March 26, 2014

超実践 債権保全・回収バイブル―基本のマインドと緊急時のアクション Debt Recovery Bible, Mindset and Emergency Actions / 北島 敬之 (著), 淵邊 善彦 (著)



一度予告記事がBLJに出てから、実際に出るまでに一年かかったけど、個人的には待望の一冊が出た。出版記念セミナーがあるということで、出席して一冊入手して早速目を通させていただいたので、感想をばメモ。

債権回収・保全系は、勤務先のビジネスモデルなどの関係から、今までのところ、個人的にはあまり縁のない分野なのだが、いつ何時必要になるかわからない分野なので気になっているのだけど、そういう会社においても、この本を手元においておくだけでも間違いなく有用。加えて、一読して、どこのあたりに何が書いてあるかを把握した上で、いざことが起こった時には、すぐに紐解けるようにしておくと更によいと思う。その意味で、ステマではないはずだが、帯にあるように、法務担当者一人につき一冊あってよいと思う。





債権保全、債権回収のために何をするべきか、という部分については、理論的なことから、具体的な書式、段階ごとのチェックポイント、現地に行く際に持っていくもののリストに至るまで懇切丁寧に、なぜそうする必要があるのかまで、書かれているし、法的手段の実務的な価値についての見極めのコメント(例えば、否認権の行使については、行使のためのハードルもそれなりにあるので、過度に恐れる必要はなく、ただ、行使のリスクを認識したうえで、回収に臨むべき、とか)もあり、法律論の枠にとどまらずに歴戦の勇士(というと大げさ?)の実務的なノウハウが惜しげも無く開示されているのが類書にないところ、だろう。

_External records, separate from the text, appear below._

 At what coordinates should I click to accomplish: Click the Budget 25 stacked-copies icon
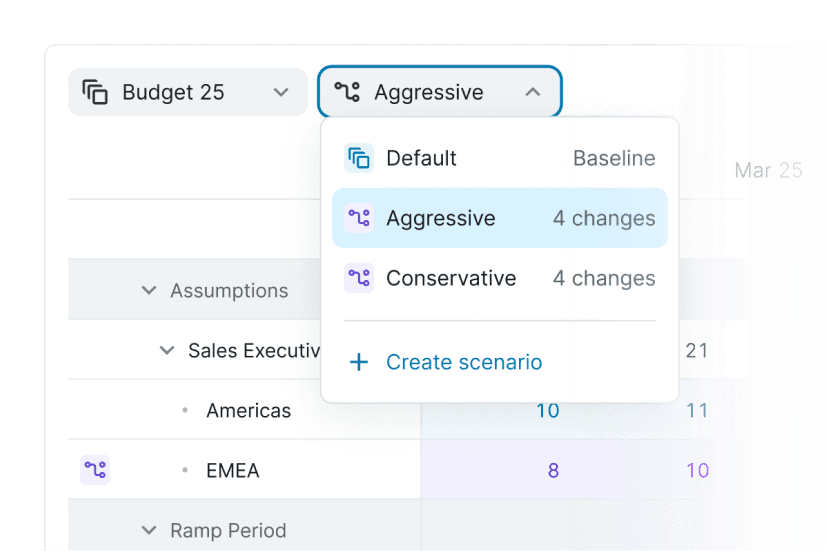click(x=95, y=93)
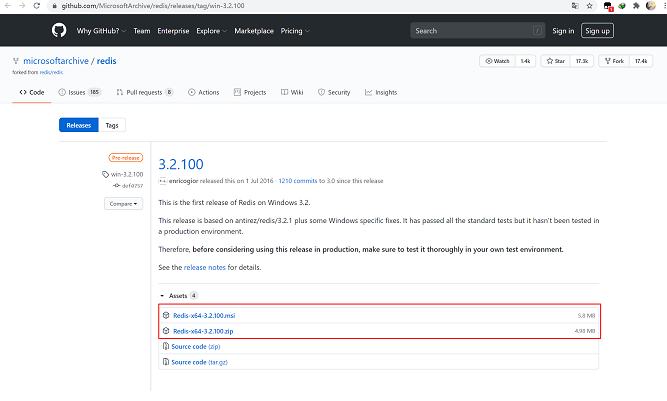Screen dimensions: 667x401
Task: Click the browser back arrow
Action: [x=8, y=6]
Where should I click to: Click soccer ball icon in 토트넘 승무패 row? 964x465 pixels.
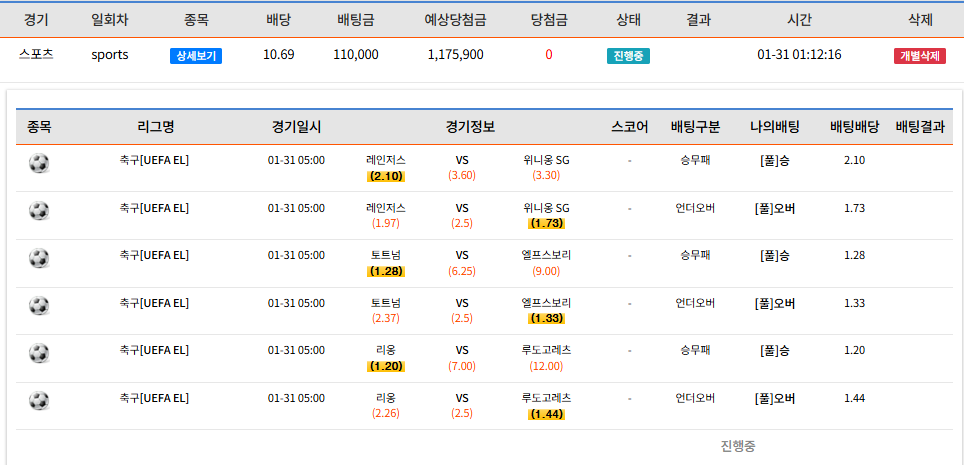[x=39, y=258]
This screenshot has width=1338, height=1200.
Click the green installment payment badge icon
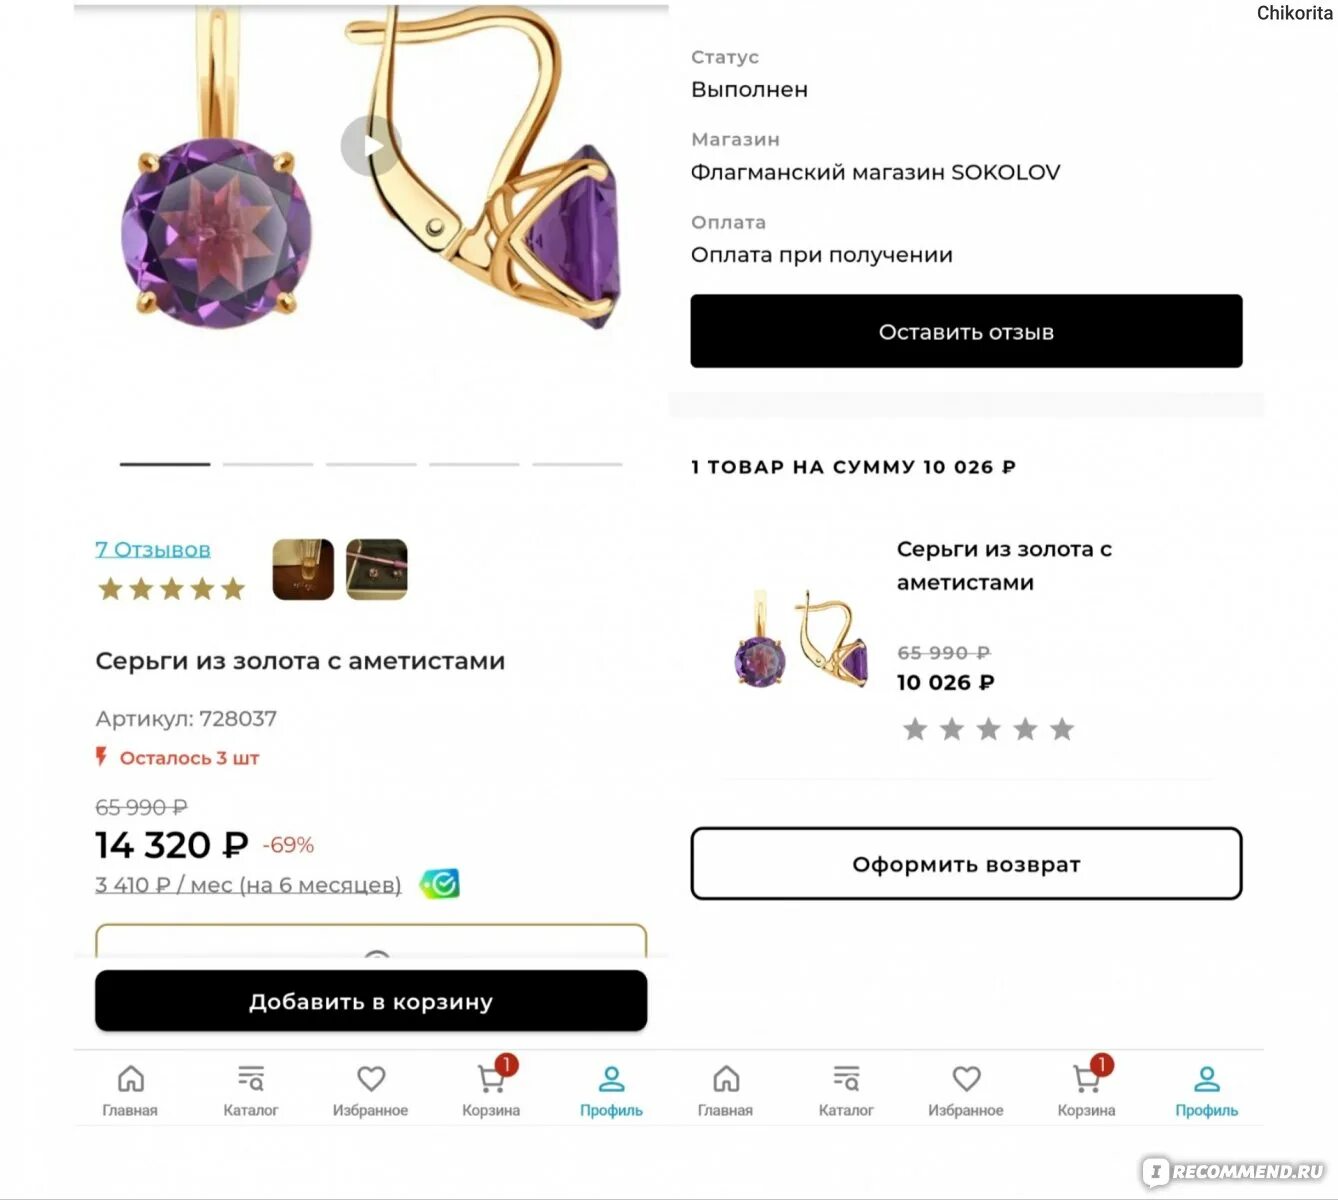click(x=440, y=884)
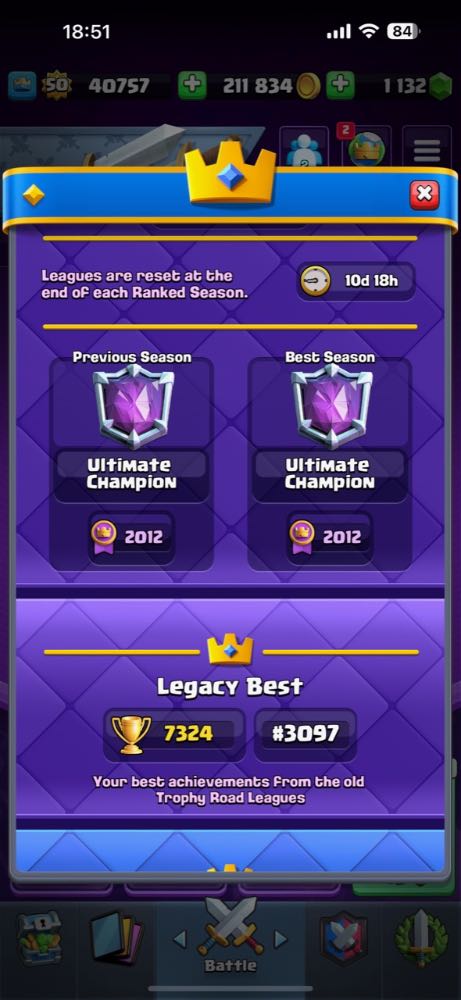Tap the green gem icon

click(439, 86)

取り上げられている分野も、類書に比べて広範で、知的財産と回収、債権回収と税務、海外における債権回収というあたりまでカバーされている。この辺りは、淵邉先生個人だけではなく、TMIの能力も結集して制作しただけのことはあると思う。

「債権保全・回収はまめに、しつこく、したたかに」
「債権保全・回収の最大の協力者は債務者」
という標語が個人的には印象的。その意味するところは、読むとよく分かる。行動を取る都度、しっかり考えて、一つ一つ丁寧に根拠を確認していくことの重要性と、緊急時には法的知識だけではない、自分の総合力が問われるということを実感する。

予告がBLJに出てから、なかなか出ないので、折にふれて編集部のUさんに催促をしたものの、当初の予定から一年余計に時間をかけただけのことはあってか、盛り沢山の内容が、図表などが効果的に使われることで、わかりやすく整理されていて、そのあたりも評価すべきところだろう。

なお、盛りだくさんの内容をコンパクトにまとめた関係から、法律論の基礎的なところは、理解してあるのが前提という感じになっているので、そのあたりに不安のある向きは「債権回収基本のき」あたりと合わせて読むと良いのかもしれない。